Mandela Effect Mindset
One of 2019’s most amazing scientific discoveries includes the physics experiment that challenges objective reality. I’m heartened to see experimental validation and verification of what physicist George Weissmann and I had presented at a Foundations of Mind conference in San Francisco in our 2017 paper, The Quantum Paradigm and Challenging the Objectivity Assumption.
I’ve been reading a marvelous book about the key role that imagination and imaginal realms play in the experience of being human: Lost Knowledge of the Imagination, by Gary Lachman. While this book does not set out to cover the Mandela Effect, it addresses the requisite mindset for experiencing the Mandela Effect. One might say that in the imaginal realms, discussed by Henri Corbin, the imaginer and the imagined are inseparable–the knower and known are one. Many of our greatest scientific breakthroughs have arisen, thanks to some kind of direct awareness being shared via dreams and daydreams. Most indigenous societies knew how to harness this kind of direct knowing to benefit from herbal healing properties of plants in their surroundings. Awareness of the significance of adopting such a ‘waking dream’ experience of life and reality is presented in several books about the Mandela Effect.
Mandela Effect books
I share experiences of merging between knower and known in my book, Reality Shifts, inviting you to experience how it feels to live life like a waking, lucid dream–to live a lucid, dreamlike life.
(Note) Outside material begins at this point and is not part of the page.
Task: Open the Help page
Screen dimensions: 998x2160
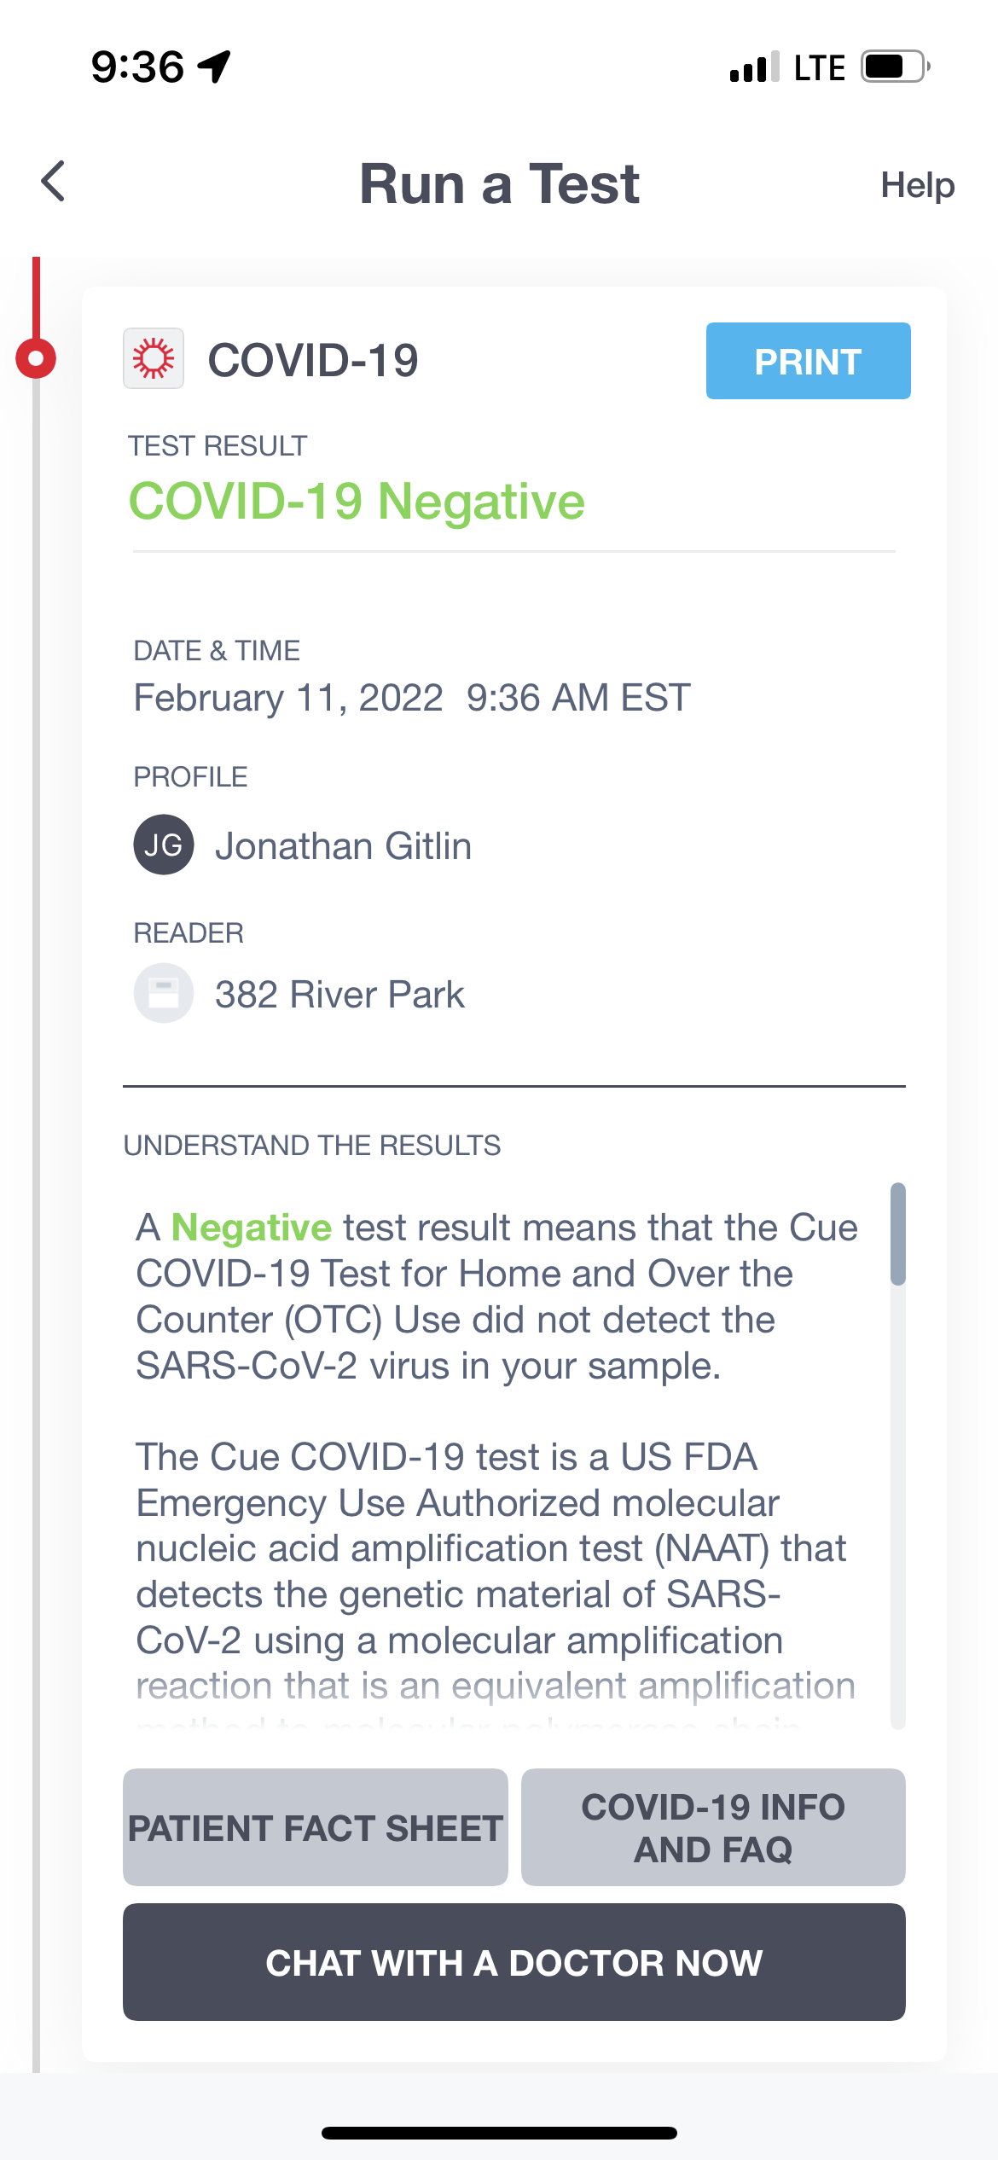Action: (x=918, y=183)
Some of the experiences I share involving instantaneous personal reality shifts were very much experienced in that dreamy state of being. It is my hope that those reading Reality Shifts will gain a true sense of subjective reality, as well as insights into how it feels to live a waking dream–to experience an openness to collective consciousness, with information, ideas, and answers to questions coming to us as we learn to better focus our awareness.
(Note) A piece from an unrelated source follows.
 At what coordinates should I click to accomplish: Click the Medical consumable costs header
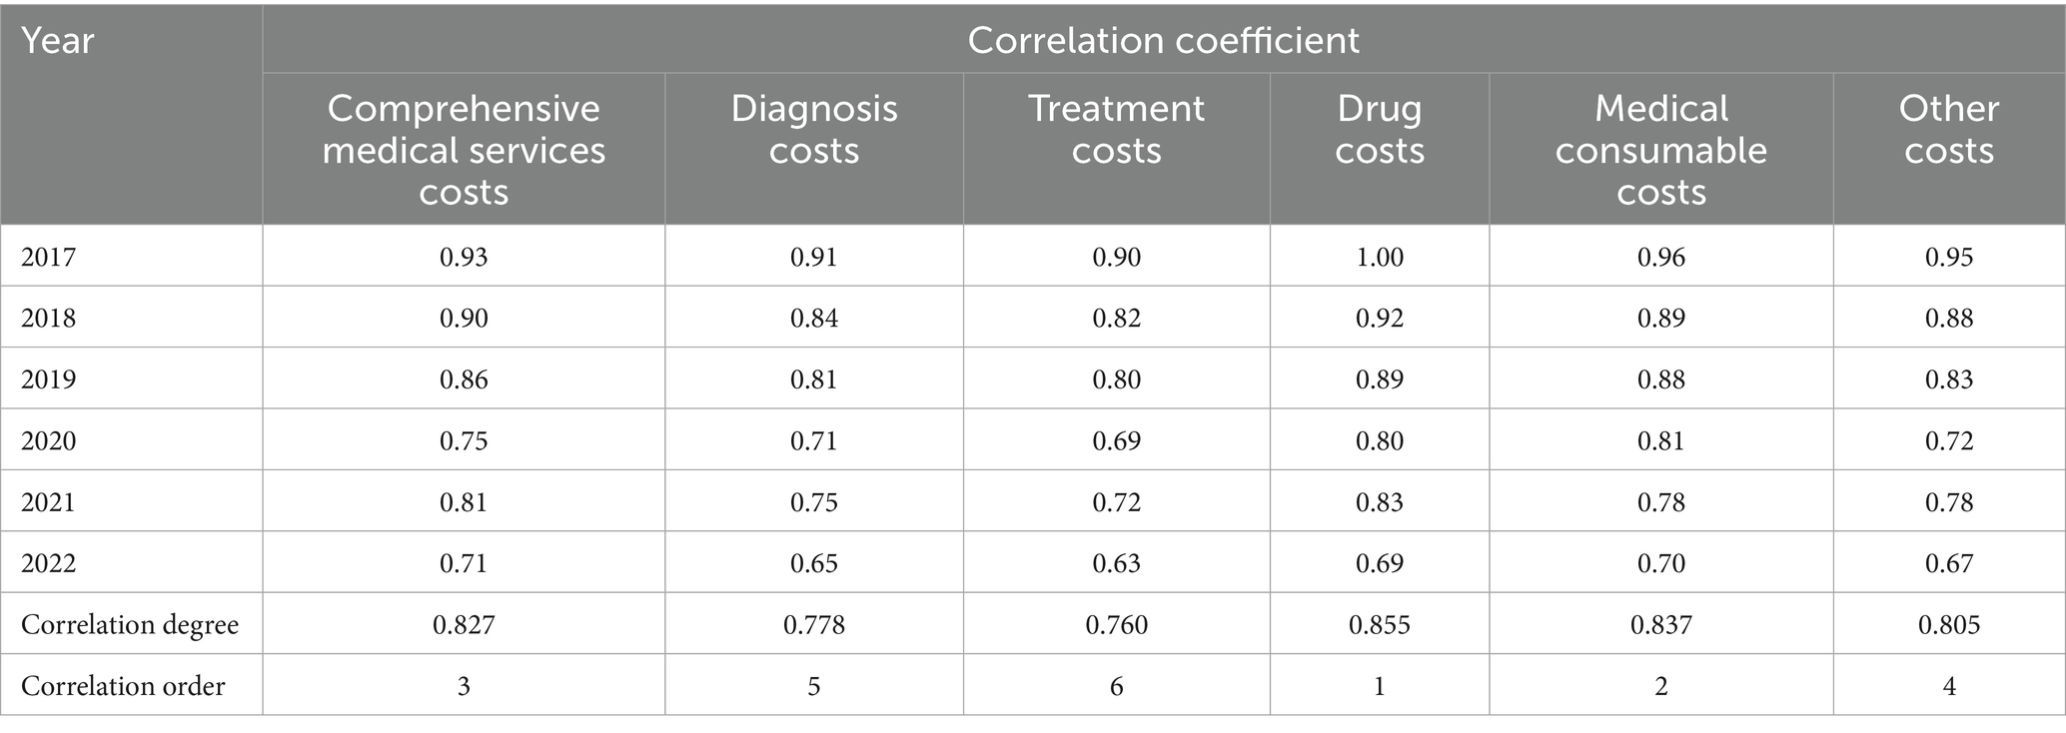[x=1660, y=150]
I love seeing how several other of my favorite books about the Mandela Effect also include experiences featuring that same kind of dreamlike quality of experiences, such as Anthony Santosusso’s book, Mind Beyond Matter. Some of these experiences can provide life-saving information and insights, as Santosusso’s book describes from his first-person point of view.
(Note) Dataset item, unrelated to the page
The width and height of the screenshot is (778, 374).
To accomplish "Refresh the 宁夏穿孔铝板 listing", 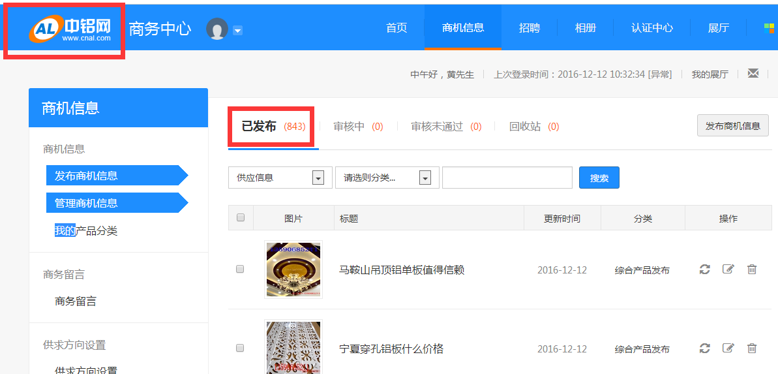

Lauren Connell Pavelka’s book, The Mandela Effect or the Miracle Effect? similarly takes us into the imaginal realm where miraculous healing can and does occur–as well as a number of other surprising shifts in reality. The book, Mandela Effect, Friend or Foe? provides us with several different subjective perspectives, thanks to its having been written by four different co-authors:
What does this show us?
Recent scientific experimental results indicating that observations of reality can be completely different and both correct suggest that subjective reality is the basis of our material world. Western science has been based on the assumption that some kind of “true reality” exists that is objective, unchanging, and can reveal a singular set of truths–yet we now see both scientific proof as well as first-hand reports from people observing the Mandela Effect that this may not be the case.
Even the quantum paradigm as it has been most typically envisioned has been incomplete and incorrect, in the sense that we often presumed there would be some kind of “ultimate” “true reality” that would exist exactly the same for all observers. Now that we have good reasons–both from scientific laboratory experiments, and also from first-hand observations in our personal lives–to cast doubt on this assumption, we can begin to see that our internal personal observations of physical material reality are active, participatory, and ultimately capable of influencing our individual experiences of the cosmos “out there.”